People across Scotland will be offered coronavirus antibody tests for the first time as part of a UK-wide programme.
The tests measure the body’s response to a Covid-19 infection and Scots have been urged to take up the offer when booking a PCR swab.
The results will help identify the effectiveness of the vaccine in boosting immunity to the disease.
From Tuesday, anyone over 18-year-olds will be able to opt in to take part when booking a PCR test through NHS Test and Trace.
Up to 8000 people who receive a positive coronavirus result will then be sent two finger prick antibody tests to complete at home and send back to a lab.
Testing positive for antibodies does not mean you are immune to Covid-19 and the same rules still apply – get tested if you have symptoms and self-isolate if positive or are a contact of a positive case and have not received both vaccine doses.
A recent survey found seven in ten Scots successfully followed self-isolation rules, with high compliance among people who tested positive for Covid, their close contacts and international travellers.
The surveillance initiative is the first time antibody tests have been made available to the general public. Until now, only people in specific professions or involved in clinical or research settings have been offered them.
The data will help estimate how many people develop Covid-19 despite having antibodies from their vaccine or from previously catching the virus.
The UK Health Security Agency will work alongside NHS Test and Trace in Scotland, and the rest of the UK to monitor levels of antibodies in positive cases.
Those taking part must take their first antibody test as soon as possible after receiving a positive PCR result.
This is so it takes a measurement before the body has had time to generate a detectable antibody response to the current infection.
The second test is then supposed to be taken 28 days after testing positive for Covid-19 and will measure antibodies generated in response to the infection.
By comparing the two antibody test results, researchers will be able to see how well vaccinated individuals boost their immunity when they are infected and how this might vary with different variants.
It is hoped the surveillance programme will also give an insight into any groups of people who do not develop an immune response.

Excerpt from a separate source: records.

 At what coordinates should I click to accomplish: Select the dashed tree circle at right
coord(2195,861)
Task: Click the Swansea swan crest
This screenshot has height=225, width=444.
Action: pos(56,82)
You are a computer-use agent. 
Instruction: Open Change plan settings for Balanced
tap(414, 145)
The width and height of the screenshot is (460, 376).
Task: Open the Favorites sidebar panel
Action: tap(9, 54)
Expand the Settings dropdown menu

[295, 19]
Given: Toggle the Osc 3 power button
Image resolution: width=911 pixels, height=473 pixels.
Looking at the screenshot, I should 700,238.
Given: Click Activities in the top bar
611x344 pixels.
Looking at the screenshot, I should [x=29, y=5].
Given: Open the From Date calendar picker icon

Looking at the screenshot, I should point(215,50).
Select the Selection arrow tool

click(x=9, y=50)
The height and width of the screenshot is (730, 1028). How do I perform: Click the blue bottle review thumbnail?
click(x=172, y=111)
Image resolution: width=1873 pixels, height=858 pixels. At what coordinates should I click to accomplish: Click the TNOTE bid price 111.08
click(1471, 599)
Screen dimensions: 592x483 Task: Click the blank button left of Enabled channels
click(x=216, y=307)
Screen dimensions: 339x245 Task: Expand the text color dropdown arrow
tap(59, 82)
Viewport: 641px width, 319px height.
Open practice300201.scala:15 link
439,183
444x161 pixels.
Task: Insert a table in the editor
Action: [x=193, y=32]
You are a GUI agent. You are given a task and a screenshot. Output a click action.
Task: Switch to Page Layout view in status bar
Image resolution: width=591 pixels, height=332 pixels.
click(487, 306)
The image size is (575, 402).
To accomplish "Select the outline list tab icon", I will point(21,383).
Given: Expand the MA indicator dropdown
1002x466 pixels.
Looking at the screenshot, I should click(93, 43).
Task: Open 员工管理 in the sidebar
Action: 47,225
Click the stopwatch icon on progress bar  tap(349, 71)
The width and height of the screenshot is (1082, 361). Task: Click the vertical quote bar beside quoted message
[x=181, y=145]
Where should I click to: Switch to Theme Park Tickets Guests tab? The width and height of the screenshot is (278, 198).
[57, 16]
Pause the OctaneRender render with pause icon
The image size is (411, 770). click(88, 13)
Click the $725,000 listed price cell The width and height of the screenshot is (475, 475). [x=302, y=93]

On Saturday, 4,075,555 people in Scotland had received their first dose of Covid-19 vaccine and 3,541,708 had had their second.
Dr Jenny Harries, chief executive of the UK National Health Security Agency, said: “We are rolling out antibody testing across the UK to gain vital data into the impact of our vaccination programme and on immune responses to different variants of Covid-19.
“This has been made possible thanks to the incredible British public who continue to come forward for testing when they develop symptoms and the millions of people who have had their jabs.
“The best way to protect yourself and those around you is by getting vaccinated. I encourage anyone who has not yet come forward to book their first and second jabs.”